START Provided passage

# Body slinger mechanism up and running!



## YoungHaunter (Oct 5, 2013)

It works! Needs some good tweeking though
The thing has ALOT of power despite the speed


----------



## Lunatic (Oct 3, 2006)

You could use it to throw candy at the tots!


----------



## YoungHaunter (Oct 5, 2013)

It might gouge an eye!


----------



## Joe_31st (Aug 20, 2013)

what are the specs on that cylinder? bore and stroke? Thanks!


----------



## The Pod (Sep 15, 2009)

Lunatic said:


> You could use it to throw candy at the tots!


 looks like it has enough force to toss the candy into the next neighborhood.


----------



## YoungHaunter (Oct 5, 2013)

Hey joe, its a screen door closer, yes i know the hazards, but it was a project from last year.
Ill get to you on the bore, stroke is 9-11 inches i think. Look up any commercial closer with specs


----------



## niblique71 (Dec 2, 2009)

I'm not sure if there are "Stroke Bumpers" inside a screen door closer, So I would see if you could make a bumper for at least the return stroke so that the board lays down onto a piece of wood with something "Soft" on it like a piece of dense foam, instead of relying on the cylinder to stop the energy. The geometry of that return stroke gives the board more mechanical advantage against the cylinder. It might help your slinger last a little longer. Who knows, it might just be fine as is.

Good to see it up and running. So how did you solve your "Speed issue" ??


----------



## Joe_31st (Aug 20, 2013)

YoungHaunter said:


> Hey joe, its a screen door closer, yes i know the hazards, but it was a project from last year.
> Ill get to you on the bore, stroke is 9-11 inches i think. Look up any commercial closer with specs


Gotcha! I have a couple of cylinders that are 12 inches and I didn't know what to use them for. Now this gives me ideas, of course I don't have the time this year to build a new toy.


----------



## YoungHaunter (Oct 5, 2013)

Well the speed was never really an issue i guess, i was judging this prop like a TCT where the speed has to be very fast, this prop is running at the same pace. Its just the placement where the rod is pushing up the prop board that made the difference.

END Provided passage

● Exercise tasks
1. Summarize the body slinger thread in two sentences.
2. Extract the passage of the body slinger thread running from "## The Pod (Sep" to "the next neighborhood.".
The entries are not needed for any of this work.

START Material shown

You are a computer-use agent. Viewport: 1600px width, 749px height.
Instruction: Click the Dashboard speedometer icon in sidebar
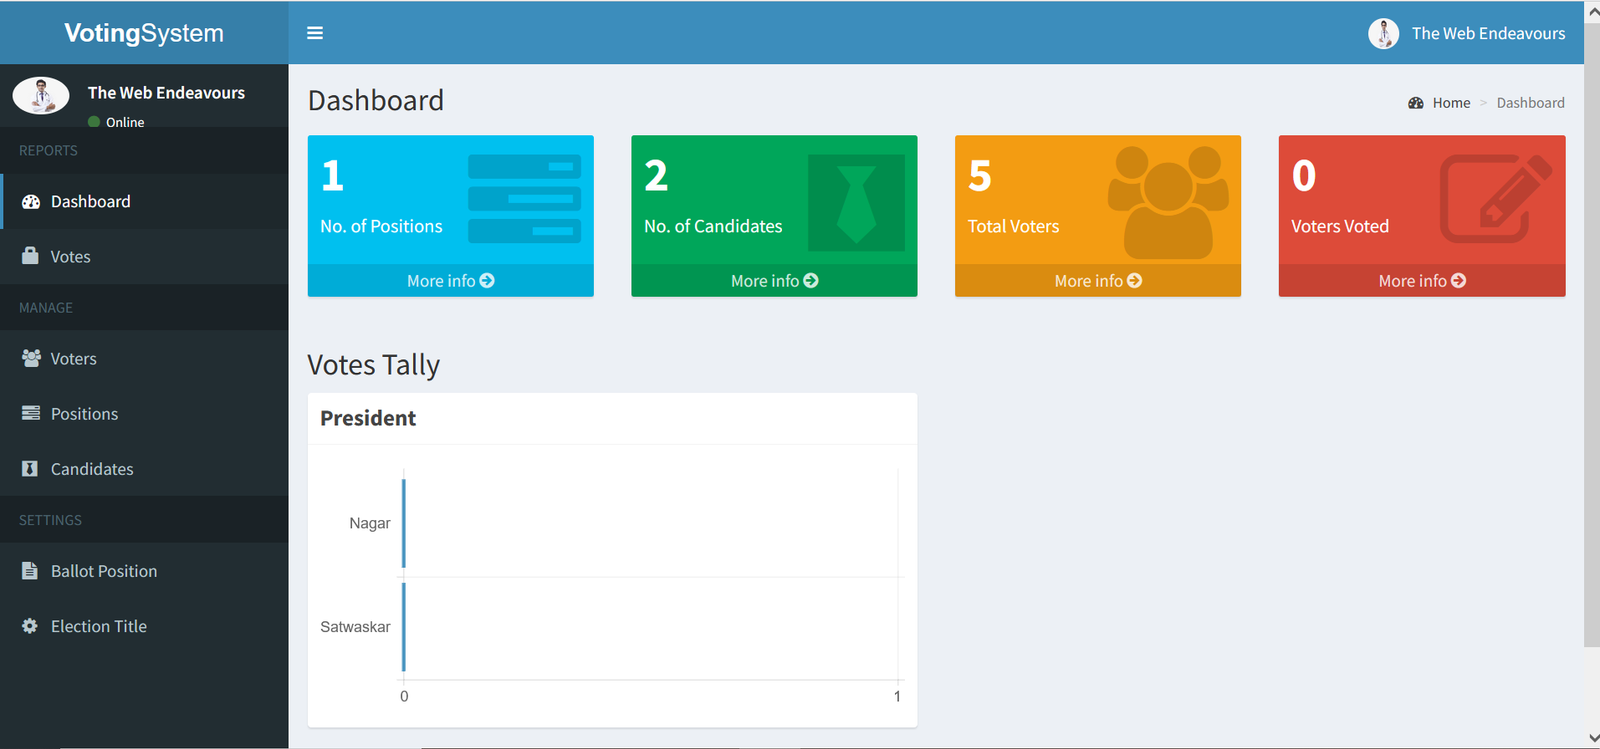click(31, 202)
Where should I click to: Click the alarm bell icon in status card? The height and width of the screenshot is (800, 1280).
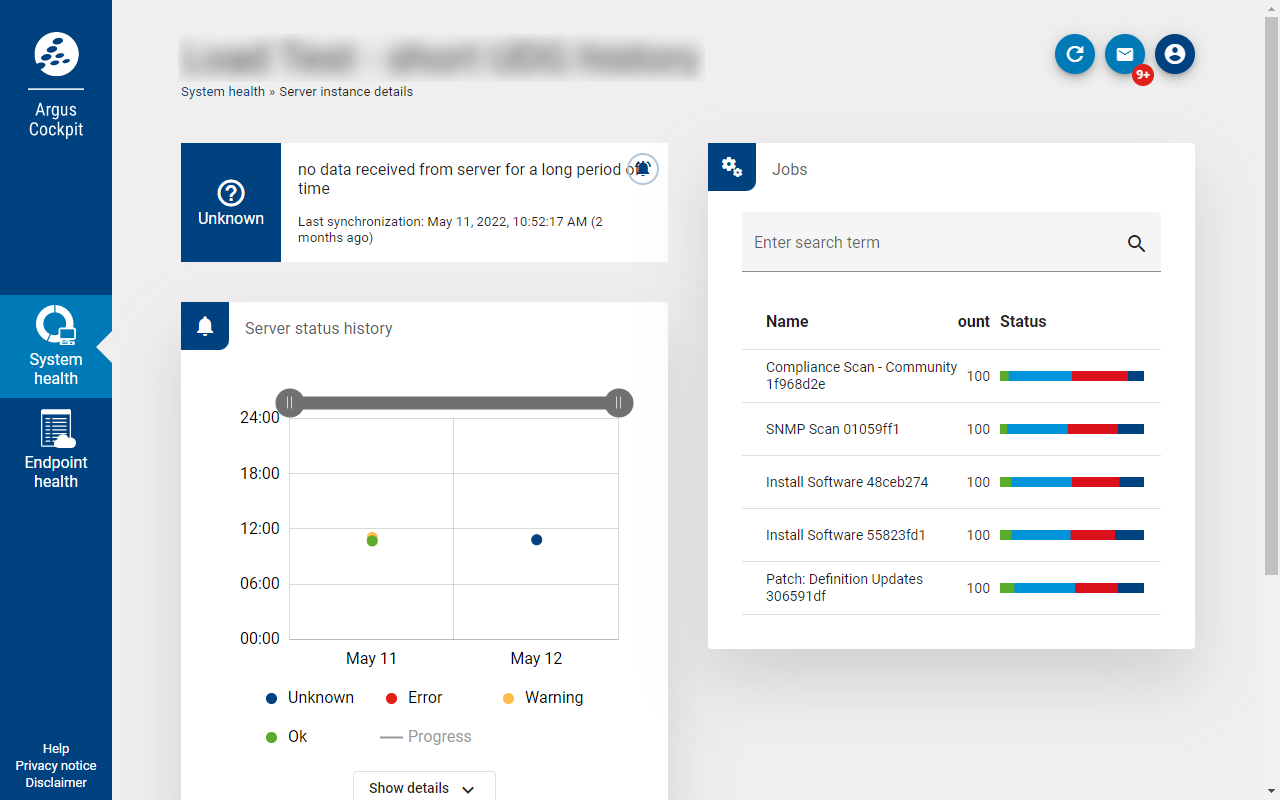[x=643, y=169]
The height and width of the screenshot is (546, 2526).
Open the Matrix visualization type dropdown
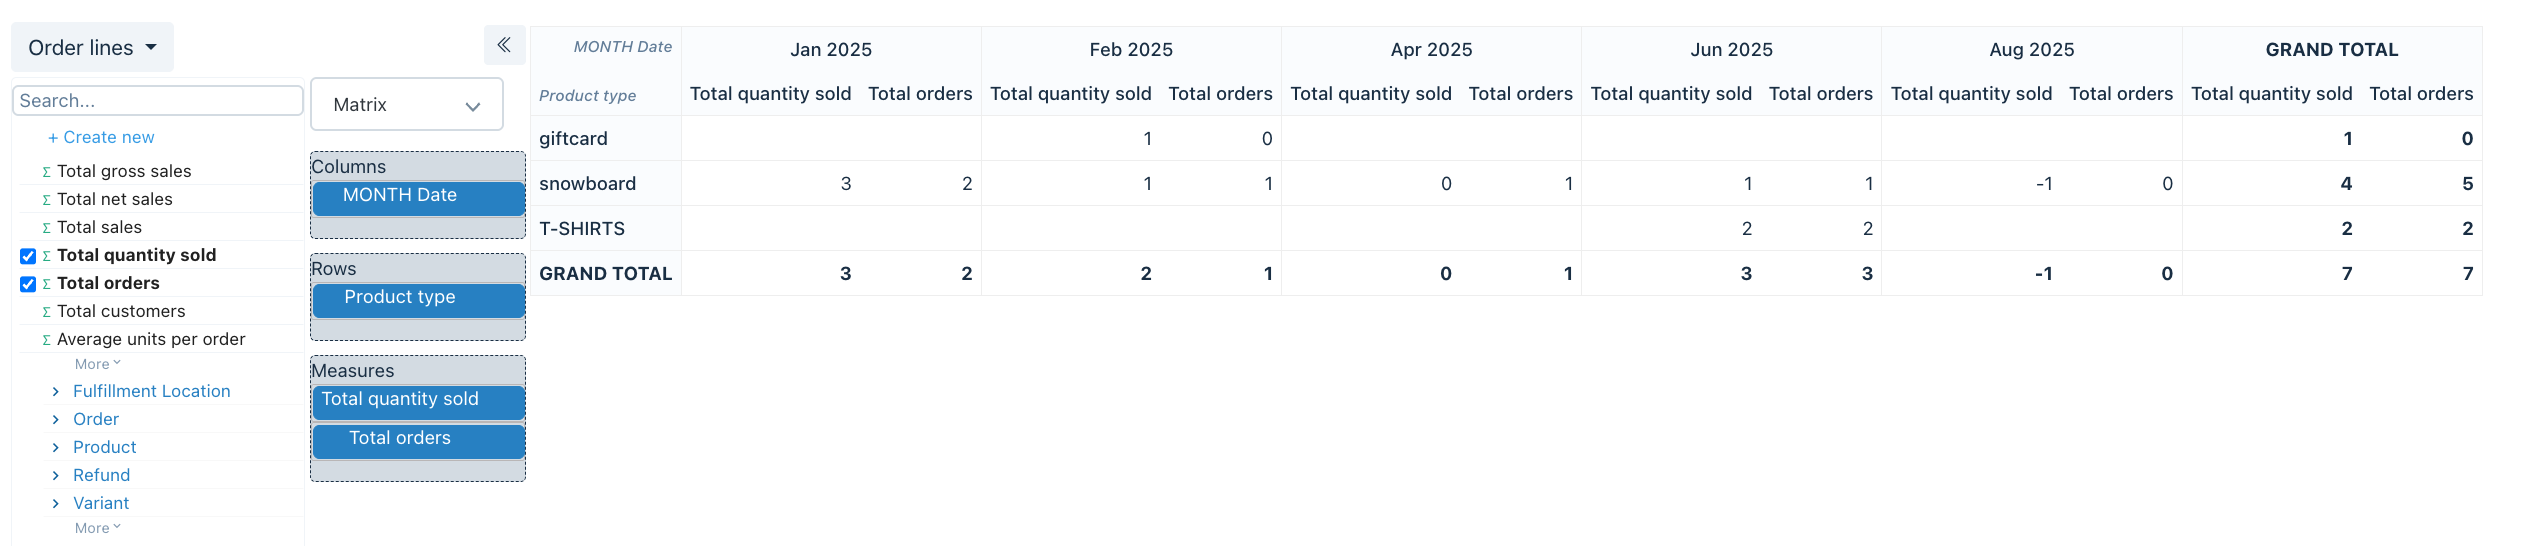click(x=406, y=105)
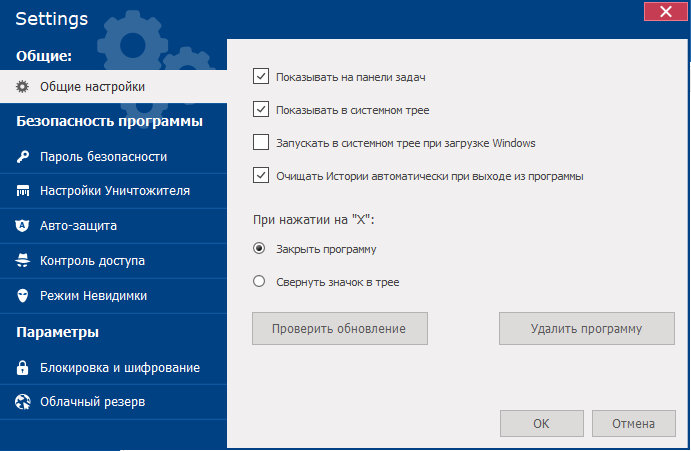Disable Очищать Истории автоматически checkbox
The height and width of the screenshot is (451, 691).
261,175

END Material shown

● Set of answers
1. YoungHaunter reports that the body slinger works and has a lot of power but needs tweaking, and explains that its cylinder is a screen door closer with a stroke of about 9 to 11 inches. Others joke about using it to throw candy, niblique71 suggests a bumper with something soft like dense foam for the return stroke, and YoungHaunter says speed was never really an issue, since the placement where the rod pushes up the prop board made the difference.

2.
## The Pod (Sep 15, 2009)

Lunatic said:


> You could use it to throw candy at the tots!


 looks like it has enough force to toss the candy into the next neighborhood.